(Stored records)

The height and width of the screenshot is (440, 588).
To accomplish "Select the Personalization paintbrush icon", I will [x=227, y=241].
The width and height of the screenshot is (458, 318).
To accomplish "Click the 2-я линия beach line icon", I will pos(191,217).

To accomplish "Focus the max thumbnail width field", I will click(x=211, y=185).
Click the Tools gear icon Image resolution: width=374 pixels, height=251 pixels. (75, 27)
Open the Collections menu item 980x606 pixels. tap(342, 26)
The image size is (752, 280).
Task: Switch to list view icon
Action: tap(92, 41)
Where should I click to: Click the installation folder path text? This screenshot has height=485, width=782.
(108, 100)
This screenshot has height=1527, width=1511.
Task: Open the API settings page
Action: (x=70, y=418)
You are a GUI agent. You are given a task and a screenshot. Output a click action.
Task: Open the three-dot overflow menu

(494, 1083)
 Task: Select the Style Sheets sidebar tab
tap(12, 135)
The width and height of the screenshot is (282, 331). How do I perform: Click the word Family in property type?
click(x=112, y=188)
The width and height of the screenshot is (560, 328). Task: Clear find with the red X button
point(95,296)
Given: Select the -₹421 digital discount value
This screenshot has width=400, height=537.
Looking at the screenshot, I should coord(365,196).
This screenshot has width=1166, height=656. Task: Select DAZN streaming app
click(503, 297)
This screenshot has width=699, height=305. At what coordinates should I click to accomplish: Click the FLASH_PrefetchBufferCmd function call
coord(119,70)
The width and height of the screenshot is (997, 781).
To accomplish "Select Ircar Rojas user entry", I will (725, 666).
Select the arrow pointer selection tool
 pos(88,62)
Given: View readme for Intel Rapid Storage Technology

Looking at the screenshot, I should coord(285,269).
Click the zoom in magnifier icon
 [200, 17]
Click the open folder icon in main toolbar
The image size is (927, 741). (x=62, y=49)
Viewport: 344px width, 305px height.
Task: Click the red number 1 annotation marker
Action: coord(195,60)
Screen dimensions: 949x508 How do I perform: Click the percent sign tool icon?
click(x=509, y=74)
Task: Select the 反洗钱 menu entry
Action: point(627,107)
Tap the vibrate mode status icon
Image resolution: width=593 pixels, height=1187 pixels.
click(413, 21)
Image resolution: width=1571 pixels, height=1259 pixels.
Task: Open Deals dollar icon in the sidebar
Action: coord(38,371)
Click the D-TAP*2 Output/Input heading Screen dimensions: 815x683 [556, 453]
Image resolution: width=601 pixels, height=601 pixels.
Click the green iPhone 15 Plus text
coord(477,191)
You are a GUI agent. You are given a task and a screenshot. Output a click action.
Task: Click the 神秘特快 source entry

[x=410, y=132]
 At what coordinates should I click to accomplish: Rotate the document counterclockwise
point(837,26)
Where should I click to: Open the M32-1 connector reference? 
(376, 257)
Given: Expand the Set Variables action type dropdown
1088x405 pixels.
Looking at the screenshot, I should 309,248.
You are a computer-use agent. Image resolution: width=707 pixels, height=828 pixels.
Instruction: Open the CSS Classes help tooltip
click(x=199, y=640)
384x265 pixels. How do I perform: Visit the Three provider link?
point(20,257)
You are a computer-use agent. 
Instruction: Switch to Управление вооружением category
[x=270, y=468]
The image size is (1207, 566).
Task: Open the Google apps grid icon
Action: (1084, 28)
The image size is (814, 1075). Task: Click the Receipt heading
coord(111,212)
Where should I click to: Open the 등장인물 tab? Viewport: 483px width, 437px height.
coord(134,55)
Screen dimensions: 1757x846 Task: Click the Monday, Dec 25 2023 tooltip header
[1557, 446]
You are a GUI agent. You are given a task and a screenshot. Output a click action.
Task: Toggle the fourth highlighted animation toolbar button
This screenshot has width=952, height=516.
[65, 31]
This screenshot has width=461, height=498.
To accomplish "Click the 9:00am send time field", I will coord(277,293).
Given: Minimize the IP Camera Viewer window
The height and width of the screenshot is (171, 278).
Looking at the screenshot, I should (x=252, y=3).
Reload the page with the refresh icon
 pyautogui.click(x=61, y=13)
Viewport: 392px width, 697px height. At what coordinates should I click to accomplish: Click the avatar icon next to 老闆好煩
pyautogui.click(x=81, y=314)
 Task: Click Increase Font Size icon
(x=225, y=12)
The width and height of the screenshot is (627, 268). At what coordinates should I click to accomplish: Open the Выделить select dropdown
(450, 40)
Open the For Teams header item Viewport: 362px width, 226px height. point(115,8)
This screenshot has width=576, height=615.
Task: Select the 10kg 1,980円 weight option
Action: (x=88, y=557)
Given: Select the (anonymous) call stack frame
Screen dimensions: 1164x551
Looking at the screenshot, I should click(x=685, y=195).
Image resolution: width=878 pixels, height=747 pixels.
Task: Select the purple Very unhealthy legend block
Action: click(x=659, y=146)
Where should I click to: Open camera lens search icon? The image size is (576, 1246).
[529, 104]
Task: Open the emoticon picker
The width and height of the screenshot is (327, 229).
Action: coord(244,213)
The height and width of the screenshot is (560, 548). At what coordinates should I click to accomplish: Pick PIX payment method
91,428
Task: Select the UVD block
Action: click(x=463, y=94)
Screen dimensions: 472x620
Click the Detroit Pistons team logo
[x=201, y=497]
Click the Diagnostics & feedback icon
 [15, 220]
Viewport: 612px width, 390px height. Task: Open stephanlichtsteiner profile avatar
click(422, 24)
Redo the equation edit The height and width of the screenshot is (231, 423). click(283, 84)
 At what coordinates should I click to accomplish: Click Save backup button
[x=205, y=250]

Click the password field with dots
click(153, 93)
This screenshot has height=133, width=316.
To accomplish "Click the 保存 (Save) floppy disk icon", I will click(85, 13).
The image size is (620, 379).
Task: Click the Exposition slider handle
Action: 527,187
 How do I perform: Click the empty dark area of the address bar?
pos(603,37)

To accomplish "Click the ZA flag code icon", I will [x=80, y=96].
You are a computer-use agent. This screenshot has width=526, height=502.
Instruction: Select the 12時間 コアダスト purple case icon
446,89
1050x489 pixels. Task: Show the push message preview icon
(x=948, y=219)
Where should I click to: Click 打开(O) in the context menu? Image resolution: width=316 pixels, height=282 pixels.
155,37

Aim of the task:
Scan the entries above for the word "computer", then copy every line in which it occurs.

Response to the task:
You are a computer-use agent. Image resolution: width=707 pixels, height=828 pixels.
You are a computer-use agent. 
You are a computer-use agent. This screenshot has width=526, height=502.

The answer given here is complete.